● Work instructions
Identify all lines in the data containing the string "computer". Copy them out.

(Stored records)
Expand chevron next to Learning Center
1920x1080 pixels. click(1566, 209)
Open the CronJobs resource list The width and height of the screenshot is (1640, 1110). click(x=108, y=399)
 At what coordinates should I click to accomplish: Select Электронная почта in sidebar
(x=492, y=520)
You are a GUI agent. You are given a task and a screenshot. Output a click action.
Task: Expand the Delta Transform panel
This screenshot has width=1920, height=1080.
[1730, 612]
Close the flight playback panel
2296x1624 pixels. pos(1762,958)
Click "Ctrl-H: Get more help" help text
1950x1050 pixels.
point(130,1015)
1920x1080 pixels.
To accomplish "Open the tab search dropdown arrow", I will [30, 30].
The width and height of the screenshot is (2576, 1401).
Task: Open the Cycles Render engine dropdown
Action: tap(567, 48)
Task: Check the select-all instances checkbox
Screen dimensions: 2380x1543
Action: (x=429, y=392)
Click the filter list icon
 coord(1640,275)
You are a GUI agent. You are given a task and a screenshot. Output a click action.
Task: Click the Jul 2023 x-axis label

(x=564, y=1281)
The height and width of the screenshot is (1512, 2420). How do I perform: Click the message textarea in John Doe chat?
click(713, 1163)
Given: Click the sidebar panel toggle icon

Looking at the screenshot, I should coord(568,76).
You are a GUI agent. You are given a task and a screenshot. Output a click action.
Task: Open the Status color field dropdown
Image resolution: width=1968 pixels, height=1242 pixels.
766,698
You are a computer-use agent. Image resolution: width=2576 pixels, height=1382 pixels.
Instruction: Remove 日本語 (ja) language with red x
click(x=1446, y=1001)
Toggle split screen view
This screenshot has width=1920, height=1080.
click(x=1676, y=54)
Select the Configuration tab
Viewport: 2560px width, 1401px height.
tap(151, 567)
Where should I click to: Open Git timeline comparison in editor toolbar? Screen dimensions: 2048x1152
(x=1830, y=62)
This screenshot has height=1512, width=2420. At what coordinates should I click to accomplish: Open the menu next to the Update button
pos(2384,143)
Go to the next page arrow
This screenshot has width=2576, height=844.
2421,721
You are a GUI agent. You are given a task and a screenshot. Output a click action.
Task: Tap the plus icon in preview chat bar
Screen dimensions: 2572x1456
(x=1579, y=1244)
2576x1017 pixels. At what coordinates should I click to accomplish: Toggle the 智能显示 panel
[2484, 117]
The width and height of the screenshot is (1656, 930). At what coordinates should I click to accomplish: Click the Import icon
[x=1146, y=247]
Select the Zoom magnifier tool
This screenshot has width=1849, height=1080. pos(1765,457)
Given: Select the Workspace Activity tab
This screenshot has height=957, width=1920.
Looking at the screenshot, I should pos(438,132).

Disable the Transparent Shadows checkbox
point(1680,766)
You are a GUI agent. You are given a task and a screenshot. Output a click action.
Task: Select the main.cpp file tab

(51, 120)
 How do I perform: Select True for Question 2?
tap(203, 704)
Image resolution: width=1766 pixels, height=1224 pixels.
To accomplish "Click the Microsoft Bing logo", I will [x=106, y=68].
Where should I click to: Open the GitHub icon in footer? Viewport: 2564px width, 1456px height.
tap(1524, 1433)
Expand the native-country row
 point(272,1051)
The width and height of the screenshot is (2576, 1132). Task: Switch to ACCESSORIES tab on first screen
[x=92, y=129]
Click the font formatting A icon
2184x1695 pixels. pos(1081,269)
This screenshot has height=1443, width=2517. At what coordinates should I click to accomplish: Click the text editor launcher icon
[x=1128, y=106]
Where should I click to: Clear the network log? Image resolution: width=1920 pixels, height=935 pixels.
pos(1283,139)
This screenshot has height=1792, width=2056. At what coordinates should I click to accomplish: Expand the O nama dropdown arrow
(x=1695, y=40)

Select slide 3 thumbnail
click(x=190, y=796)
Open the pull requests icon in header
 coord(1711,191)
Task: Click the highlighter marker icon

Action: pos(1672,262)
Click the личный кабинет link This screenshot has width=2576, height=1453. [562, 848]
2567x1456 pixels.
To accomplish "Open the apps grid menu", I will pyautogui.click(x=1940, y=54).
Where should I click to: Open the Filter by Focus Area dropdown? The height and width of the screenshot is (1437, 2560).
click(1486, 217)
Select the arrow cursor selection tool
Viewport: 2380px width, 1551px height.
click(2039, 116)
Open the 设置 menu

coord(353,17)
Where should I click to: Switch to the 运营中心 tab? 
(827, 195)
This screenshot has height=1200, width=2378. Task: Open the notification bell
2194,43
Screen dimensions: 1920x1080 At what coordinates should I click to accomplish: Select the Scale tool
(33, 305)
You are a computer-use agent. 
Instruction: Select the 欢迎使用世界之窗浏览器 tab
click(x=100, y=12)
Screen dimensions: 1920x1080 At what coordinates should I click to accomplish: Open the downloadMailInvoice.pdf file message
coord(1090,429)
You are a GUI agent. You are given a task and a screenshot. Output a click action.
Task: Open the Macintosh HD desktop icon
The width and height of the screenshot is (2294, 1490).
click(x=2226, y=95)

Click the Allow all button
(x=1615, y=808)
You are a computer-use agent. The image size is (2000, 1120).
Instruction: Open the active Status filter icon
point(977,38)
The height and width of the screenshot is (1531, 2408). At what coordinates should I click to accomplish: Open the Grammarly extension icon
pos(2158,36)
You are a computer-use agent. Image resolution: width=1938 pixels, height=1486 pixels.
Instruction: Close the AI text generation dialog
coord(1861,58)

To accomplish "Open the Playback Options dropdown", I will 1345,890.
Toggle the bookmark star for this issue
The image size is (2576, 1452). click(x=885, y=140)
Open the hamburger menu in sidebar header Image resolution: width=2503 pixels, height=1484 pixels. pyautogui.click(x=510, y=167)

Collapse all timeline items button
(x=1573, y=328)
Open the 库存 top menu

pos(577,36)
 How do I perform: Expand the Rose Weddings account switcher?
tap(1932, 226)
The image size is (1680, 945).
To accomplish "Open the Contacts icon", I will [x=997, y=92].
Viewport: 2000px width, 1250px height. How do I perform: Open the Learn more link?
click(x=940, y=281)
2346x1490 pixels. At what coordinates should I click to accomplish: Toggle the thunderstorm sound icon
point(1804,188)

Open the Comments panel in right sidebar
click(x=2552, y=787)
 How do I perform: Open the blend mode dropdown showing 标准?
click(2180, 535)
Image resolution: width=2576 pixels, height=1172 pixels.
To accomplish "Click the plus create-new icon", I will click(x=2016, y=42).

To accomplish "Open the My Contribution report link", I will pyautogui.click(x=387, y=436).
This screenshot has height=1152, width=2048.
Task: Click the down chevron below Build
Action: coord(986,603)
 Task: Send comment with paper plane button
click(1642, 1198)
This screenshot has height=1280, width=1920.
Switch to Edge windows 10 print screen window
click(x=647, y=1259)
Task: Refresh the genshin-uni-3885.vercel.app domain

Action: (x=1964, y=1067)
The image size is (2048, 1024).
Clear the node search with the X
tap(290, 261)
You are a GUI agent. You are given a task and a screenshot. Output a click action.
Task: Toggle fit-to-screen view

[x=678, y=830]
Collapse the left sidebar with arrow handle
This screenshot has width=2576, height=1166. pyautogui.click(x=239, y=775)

● The answer
You are a computer-use agent. Image resolution: width=2576 pixels, height=1382 pixels.
You are a computer-use agent. 
You are a computer-use agent. The image size is (2000, 1120).
You are a computer-use agent. Image resolution: width=1938 pixels, height=1486 pixels.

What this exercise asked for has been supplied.